Бабушка только улыбнулась.
— Это не так звучит на самом деле, путник.
— М?
— Раньше говорили, на зло — стократным злом, а на добро — десятикратным добром…Да и сейчас, тоже, — она подошла к Хаджару и провела морщинистыми пальцами по щеке. — Хорошая у тебя была мама. И папа, тоже. Не грусти по ним, путник, больше того, что следует. Им сейчас хорошо. Спокойно. Они отдыхают и ждут тебя, но не хотят, чтобы ты приходил. Как и все те, кто покинули нас. Они ждут и молятся, чтобы мы не приходили. Это их и наше испытание. Тех, кто любит.
Хаджар вдруг понял, что по его щекам катятся слезы. А вместе со слезами уходят остатки боли, оставшейся по ушедшим родителям.
— Спасибо, бабушка, — поклонился Хаджар. — я пойду, согреюсь, поработаю.
— Иди.
Глава 924
Глава 924
До самого вечера Хаджар, по пояс раздетый, на морозе, занимался тем, что чинил и правил. Он рубил дрова, которые непонятно откуда взялись на заденем дворе. Затем простой, двуручной пилой, делал из них пусть и плохонькое, но подобие черепицы для кровли.

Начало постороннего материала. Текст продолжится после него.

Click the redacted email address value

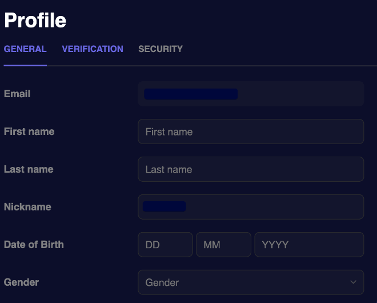[x=191, y=94]

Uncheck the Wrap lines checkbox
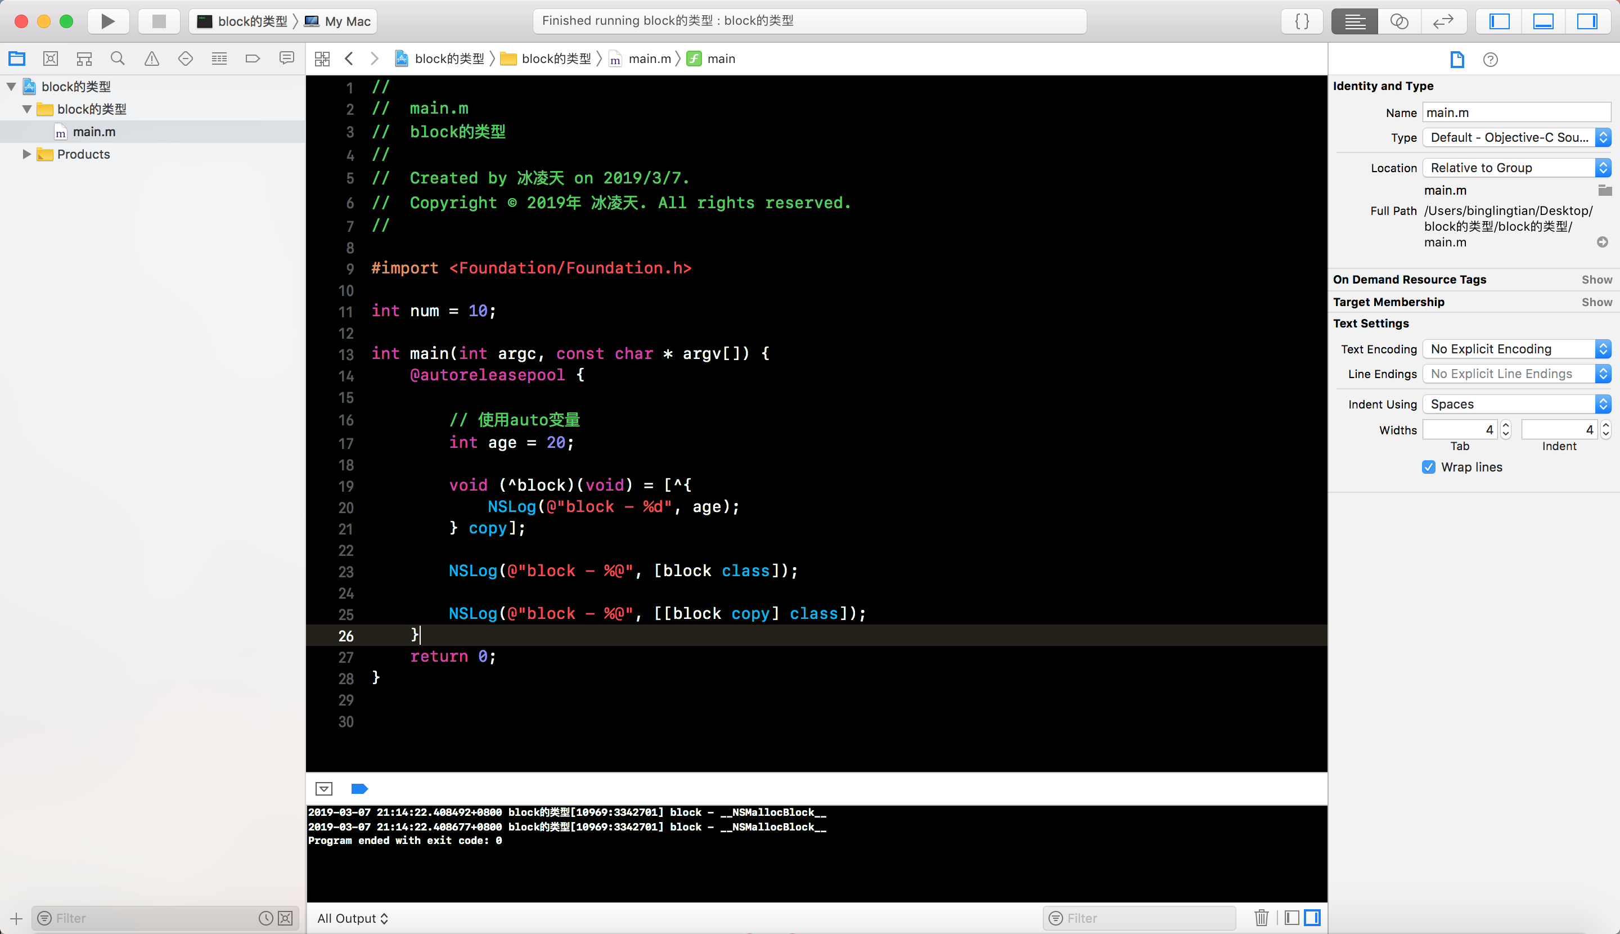(1428, 467)
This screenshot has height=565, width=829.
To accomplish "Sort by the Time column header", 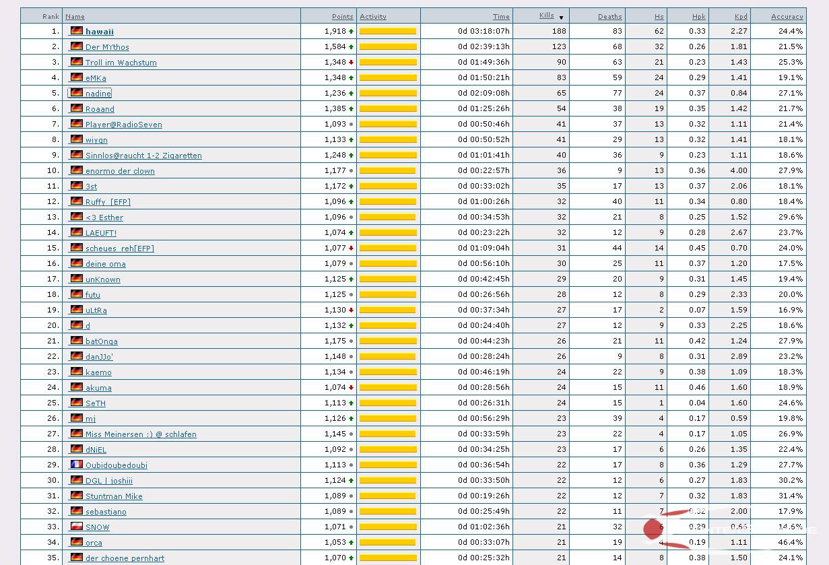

Взбирался по лестнице, бил молотком по гвоздям, счищал снег и продолжал процедуру по новой.
Затем он смастерил несколько новых ступеней, начал класть их к крыльцу, но потом понял, что это бесполезное занятие и, вооружившись топором, разломал почти полностью лестницу крыльца и основание и заменил их на новые, украсив их той простой резьбой, на которую был способен.
Затем, уже в ночи, под светом звезд, он правил забор. Все это время, что кот, что пес, следили за ним, а бабушка порой выносила во двор горячего отвара, который согревал дышащее паром от работы тело Хаджара.
Наконец, когда он поставил на место последнюю доску в заборе и вырезал на ней несколько символов-оберегов, то уже собирался позвать бабушку, но та стояла позади него.
Справа от неё лежал старый пес, а слева — черный, толстый кот.
Они больше не шипели и не рычали на Хаджара, а воспринимали его спокойно и с миром.
— Обереги? — удивилась бабушка, увидев работу Хаджара.
— Чтобы чужие и названные не приходили, — кивнул Хаджар.
— Тоже мама показала?
Хаджар только кивнул. Символы, которым его обучала мать, не было волшебными. Скорее являлись иллюстрации к тем сказкам, которые она рассказывала.
— Что же… судьба, наверное… — прошептала бабушка. — Спасибо, путник, что не просто работу сделал, а от сердца. А то, что делается от сердца, пустым оставаться не должно.